REQUIREMENT — Can you render every line of the records below as a numbered list, leaving out the blank lines?

STORED RECORDS —
++++++

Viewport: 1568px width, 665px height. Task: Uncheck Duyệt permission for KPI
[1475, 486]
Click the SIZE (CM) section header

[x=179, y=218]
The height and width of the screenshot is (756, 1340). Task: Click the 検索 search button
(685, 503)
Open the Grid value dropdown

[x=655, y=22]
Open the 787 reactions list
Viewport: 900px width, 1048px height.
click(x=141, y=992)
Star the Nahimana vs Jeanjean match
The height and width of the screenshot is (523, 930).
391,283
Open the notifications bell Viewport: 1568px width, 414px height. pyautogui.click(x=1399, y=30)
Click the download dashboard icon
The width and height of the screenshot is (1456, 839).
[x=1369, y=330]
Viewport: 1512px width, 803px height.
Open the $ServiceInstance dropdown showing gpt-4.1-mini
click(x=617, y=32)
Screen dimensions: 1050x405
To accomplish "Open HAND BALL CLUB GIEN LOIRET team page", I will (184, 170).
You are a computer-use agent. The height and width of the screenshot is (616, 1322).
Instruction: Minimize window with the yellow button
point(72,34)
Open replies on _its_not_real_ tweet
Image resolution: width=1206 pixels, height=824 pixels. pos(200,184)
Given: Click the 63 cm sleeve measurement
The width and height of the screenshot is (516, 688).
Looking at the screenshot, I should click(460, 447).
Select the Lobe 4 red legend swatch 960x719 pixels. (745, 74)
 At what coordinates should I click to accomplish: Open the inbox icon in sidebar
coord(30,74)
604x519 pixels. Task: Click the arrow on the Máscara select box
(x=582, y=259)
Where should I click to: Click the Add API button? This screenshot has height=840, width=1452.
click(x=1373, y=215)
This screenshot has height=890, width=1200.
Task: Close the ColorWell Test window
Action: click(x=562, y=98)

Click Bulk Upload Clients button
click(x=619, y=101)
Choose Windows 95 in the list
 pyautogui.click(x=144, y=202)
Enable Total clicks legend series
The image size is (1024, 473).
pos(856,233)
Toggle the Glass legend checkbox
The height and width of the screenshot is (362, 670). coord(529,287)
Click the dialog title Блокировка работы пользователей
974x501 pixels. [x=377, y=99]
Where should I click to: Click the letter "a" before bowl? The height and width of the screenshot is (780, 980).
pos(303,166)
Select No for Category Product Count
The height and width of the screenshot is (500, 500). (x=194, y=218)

++++++

WRITTEN ANSWER —
1. Viewport: 1568px width, 665px height. Task: Uncheck Duyệt permission for KPI
2. [1475, 486]
3. Click the SIZE (CM) section header
4. [x=179, y=218]
5. The height and width of the screenshot is (756, 1340). Task: Click the 検索 search button
6. (685, 503)
7. Open the Grid value dropdown
8. [x=655, y=22]
9. Open the 787 reactions list
10. Viewport: 900px width, 1048px height.
11. click(x=141, y=992)
12. Star the Nahimana vs Jeanjean match
13. The height and width of the screenshot is (523, 930).
14. 391,283
15. Open the notifications bell Viewport: 1568px width, 414px height. pyautogui.click(x=1399, y=30)
16. Click the download dashboard icon
17. The width and height of the screenshot is (1456, 839).
18. [x=1369, y=330]
19. Viewport: 1512px width, 803px height.
20. Open the $ServiceInstance dropdown showing gpt-4.1-mini
21. click(x=617, y=32)
22. Screen dimensions: 1050x405
23. To accomplish "Open HAND BALL CLUB GIEN LOIRET team page", I will (184, 170).
24. You are a computer-use agent. The height and width of the screenshot is (616, 1322).
25. Instruction: Minimize window with the yellow button
26. point(72,34)
27. Open replies on _its_not_real_ tweet
28. Image resolution: width=1206 pixels, height=824 pixels. pos(200,184)
29. Given: Click the 63 cm sleeve measurement
30. The width and height of the screenshot is (516, 688).
31. Looking at the screenshot, I should click(460, 447).
32. Select the Lobe 4 red legend swatch 960x719 pixels. (745, 74)
33.  At what coordinates should I click to accomplish: Open the inbox icon in sidebar
34. coord(30,74)
35. 604x519 pixels. Task: Click the arrow on the Máscara select box
36. (x=582, y=259)
37. Where should I click to: Click the Add API button? This screenshot has height=840, width=1452.
38. click(x=1373, y=215)
39. This screenshot has height=890, width=1200.
40. Task: Close the ColorWell Test window
41. Action: click(x=562, y=98)
42. Click Bulk Upload Clients button
43. click(x=619, y=101)
44. Choose Windows 95 in the list
45.  pyautogui.click(x=144, y=202)
46. Enable Total clicks legend series
47. The image size is (1024, 473).
48. pos(856,233)
49. Toggle the Glass legend checkbox
50. The height and width of the screenshot is (362, 670). coord(529,287)
51. Click the dialog title Блокировка работы пользователей
52. 974x501 pixels. [x=377, y=99]
53. Where should I click to: Click the letter "a" before bowl? The height and width of the screenshot is (780, 980).
54. pos(303,166)
55. Select No for Category Product Count
56. The height and width of the screenshot is (500, 500). (x=194, y=218)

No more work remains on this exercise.